Sister Carole M. Stephens, First Counselor in the Relief Society General Presidency, joined President Kevin J Worthen in addressing women about ways to “return home” at a Thursday afternoon session of Women’s Conference in the Marriott Center.
Sister Stephens began by relaying a story of a recent trip she and her husband took to Arches National Park.
After deciding to hike a more difficult trail, Sister Stephens said that she soon became anxious and stopped to remind herself to “breathe in faith, let go of fear”.
“The trail was marked by an occasional stack of rocks. We watched carefully for these markers. They set our course and guided us along the path. Some places on the path were difficult. But there was always a reward after the struggle,” Stephens said.
She then spoke of three markers along the path of mortal life that direct people in the way that leads safely back to God.

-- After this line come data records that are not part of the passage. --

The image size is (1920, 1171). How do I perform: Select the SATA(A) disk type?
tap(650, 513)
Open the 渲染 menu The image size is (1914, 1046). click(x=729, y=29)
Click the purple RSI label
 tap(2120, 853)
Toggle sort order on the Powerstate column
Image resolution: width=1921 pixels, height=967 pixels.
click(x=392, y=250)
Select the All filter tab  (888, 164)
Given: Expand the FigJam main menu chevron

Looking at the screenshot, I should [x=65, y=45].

The first two markers of which she spoke were covenants and prophets. Stevens explained how promises made with God act as markers along the path, while prophets provide direction in a confusing world.
“Do we seek for truth while googling ‘great and spacious building’, or do we turn to the word of the Lord given by His special witnesses?” Stephens asked.
The third, and final, marker she mentioned was Jesus Christ. It is through Him, she explained, that the path home is even available. She invited the women to reflect on the path they were walking, and to look for the markers that would lead the way.
President Worthen then added what he felt was another important aspect of returning ‘home’ safely.
“Counseling, I believe, is a skill set that is essential to eternal life in the plan of salvation,” he said. “The term counsel is both a verb and a noun… thus counseling entails both giving and taking advice and it connotes an interchange of ideas.”
President Worthen continued by explaining that while God is the counselor in our lives, members also have the responsibility and opportunity to give and get counsel from others.
He then recalled a story told to him by a friend, and member of the Seventy, who had once entertained President Hinckley in his home. At the end of the day, they gathered for family prayer and his friend asked one of the children to pray.
Per usual, the child included in his prayer a plea to bless President Hinckley. When the prayer was finished, Sister Hinckley spoke up and jokingly said, “Everyone always prays for Gordon, but no one prays for me.”
Everyone laughed, and so did Sister Hinckley, but afterwards, in a more serious tone, she added, “I’m serious, I’m the only person in the world who can tell Gordon certain things and I need all the help I can get.”
Women have the extraordinary ability and responsibility to give that wise and timely counsel, according to President Worthen.
Eventually, to find the way back to their heavenly home, not only must the women of the church look for the markers on the path and receive counsel for themselves, but they must reach out to those who need their counsel and direction.